Clicks per task. Search time. User errors. For starts.

Here's a start: http://measuringu.com/essential-metrics/


Isn't his just moving the goal post? Now the subjectivity is choosing what metrics to measure.

Are 10 easy clicks worse than 2 hard clicks? Is a long, easy experience better than a short stressful one? And so on. Couldn't that vary by each person's preferences?


By trained or by untrained people? Domain specific experts, or newbies? .And why "clicks"? For many tasks, the way to get them done realy quick is with keys...

I had to do some IT support for a doctor's office many years ago, and (unrelated to what I was doing), had a chance to look at the system the front desk lady used to manage the patients, appointments etc. and it used a "clunky" old text based system (perhaps even DOS based?). TO me, it looked utterly bizarre and incomprehensible. But man, the front desk lady was lightning fast doing anything with it. Of course she trained on the system for years, and just entered keypressed rapidly that didn't make sense to me, but achieved the desired result... So, zero clicks, low search times, no (for me visible) user errors... so I guess they never should have switched, as this was the "objectively optimal" UI?

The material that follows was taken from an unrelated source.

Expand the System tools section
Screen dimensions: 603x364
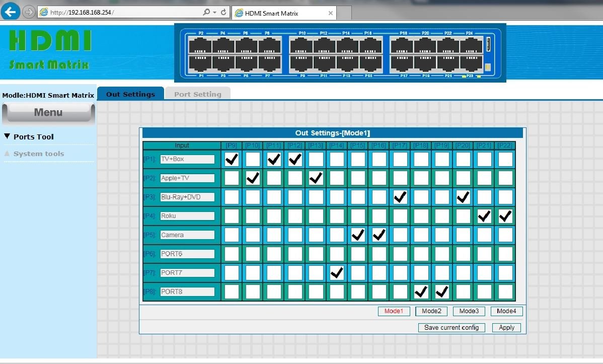(39, 154)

Personally, I don't think so. I.e. I think the UI could have been better, and easier to learn. But of course it's also important to see how usable it is once you do learn it... I was at that doctor's office again, not so long ago, this time as a patient... new lady (the old one retired, I assume), new system... flashy graphics... everything done with clicking, I don't even know if there still are shortcuts, the new lady certainly didn't seem to use any. And it did feel slower overall -- though this is of course a subjective evaluation only, with many years between the two observations. Plus it's somewhat unfair to compare somebody who trained a decade on a system with somebody who for all I know started a week ago... but I guess that's exactly my point here...


I listed starting points. There's an entire science for this. https://en.m.wikipedia.org/wiki/Human%E2%80%93computer_inter...

It sounds like you'd find it interesting.